This widespread English, German, French Catalan, Italian, Spanish and Hungarian name was originally derived from a Germanic personal name ALBRECHET, which was composed of the elements ADAL (noble) and BERHT (bright and famous). This was one of the most common Germanic given names, and was borne by various medieval princes, military leaders and great churchmen, notably St. Albert of Prague (Czech name Vojtech, Latin name Adalbertus), a Bohemian prince who died a martyr in 997 attempting to convert the Prussians to Christianity; St Albert the Great (circa.1193-1280) Aristotelian theologian and tutor of Thomas Aquinas; and Albert the Bear (1100-70) Margrave of Brandenburg. Most of the European surnames in countries such as England, Scotland and France were formed in the thirteenth and fourteenth centuries. The process had started somewhat earlier and had continued in some places into the 19th century, but the norm is that in the tenth and eleventh centuries people did not have surnames, whereas by the fifteenth century most of the population had acquired a second name.

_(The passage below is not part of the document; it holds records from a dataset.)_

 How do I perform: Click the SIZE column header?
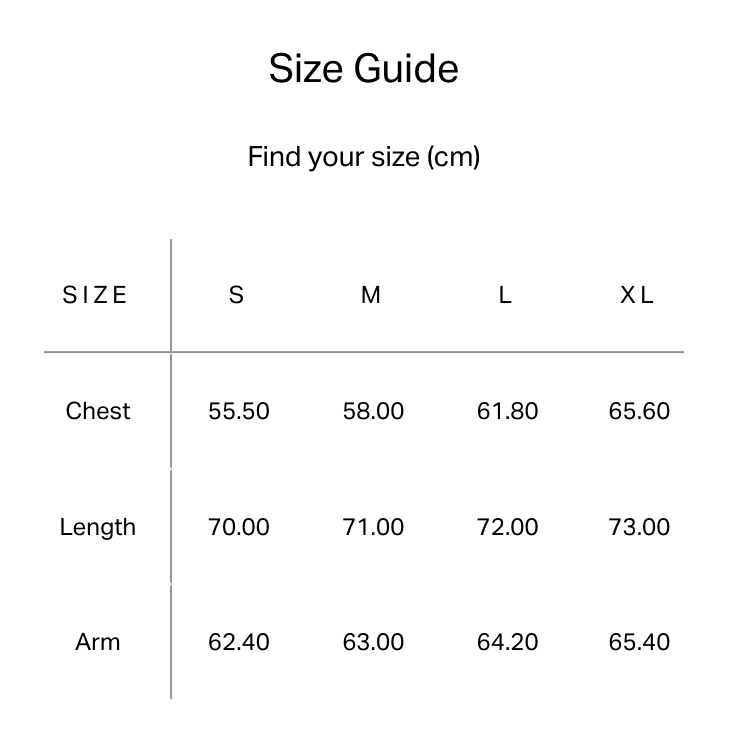click(95, 295)
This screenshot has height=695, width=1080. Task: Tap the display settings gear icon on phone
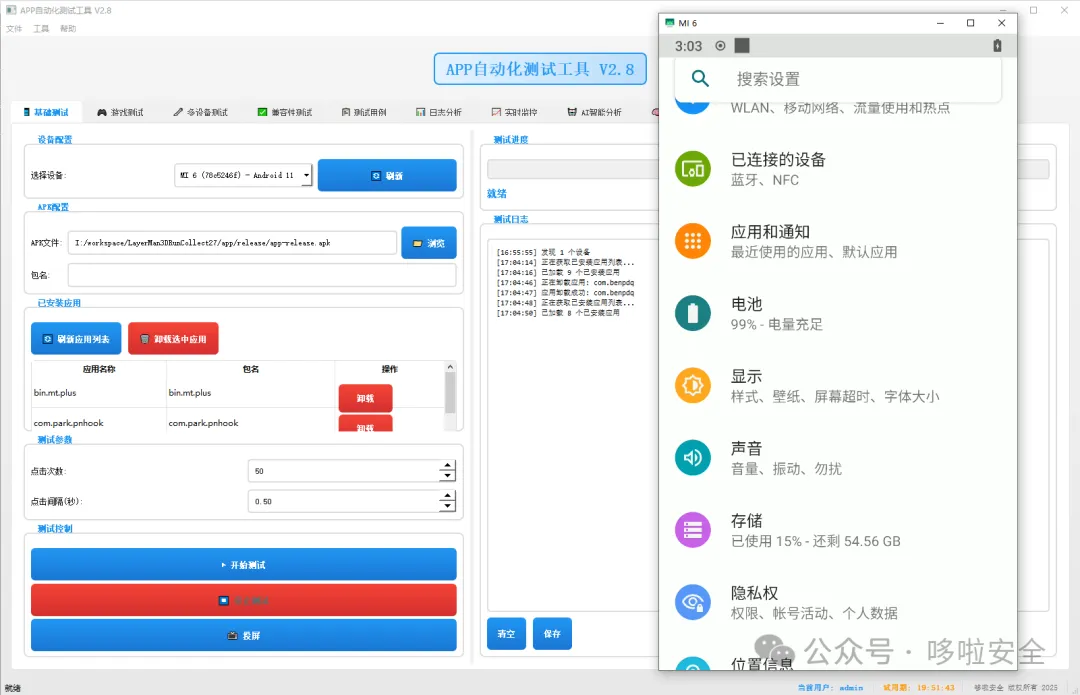[x=693, y=385]
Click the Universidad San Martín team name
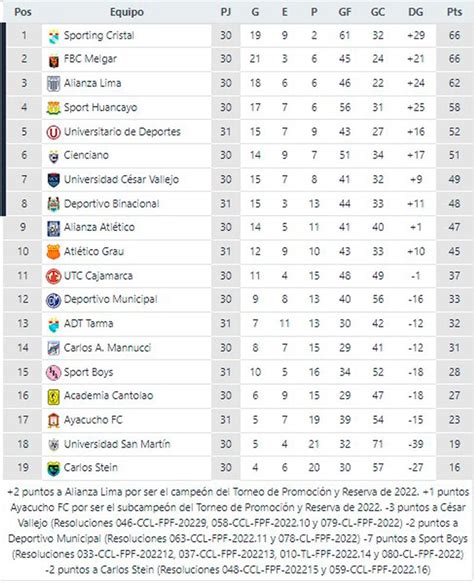 [x=117, y=444]
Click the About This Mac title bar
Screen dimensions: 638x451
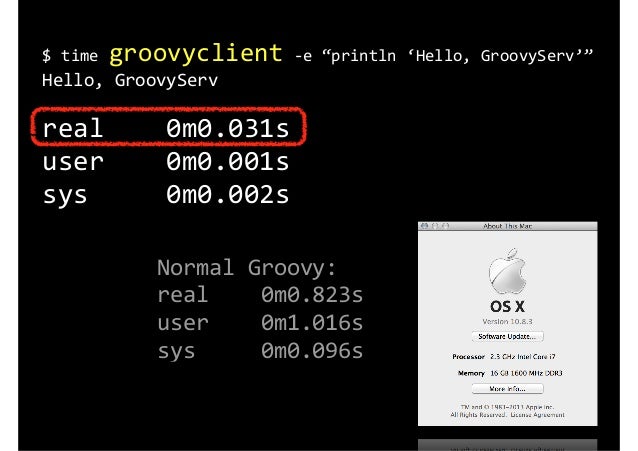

There are many notables of the name including Albert I (1255-1308) who was the king of Germany, the son of Rudolph I of Habsburg. He was elected king of Germany in opposition to the deposed Adolf of Nassau, whom he then defeated and killed in battle at Gollheim (1298). He proceeded energetically to restore the power of the monarchy and reduce that of the electoral princes, but was murdered while crossing the River Reuss by his disaffected nephew John. Albert, Prince Consort to Queen Victoria (1819-61) born at Schloss Rosenaux, near Coburg. He was the younger son of the Duke of Saxe-Coburg-Gotha. In 1840 he married his first cousin, Queen Victoria, a marriage that became a lifelong love-match. He was given the title of Prince Consort in 1857. Throughout their marriage he was, in effect the Queen's private secretary. Ministerial distrust and public misgivings because of his German connections, limited his political influence, although his counsel was usually judicious and far-sighted. He died of typhoid in 1861, occasioning a long period of seclusion by his widow. The Albert Memorial in Kensington Gardens was erected in his memory in 1871.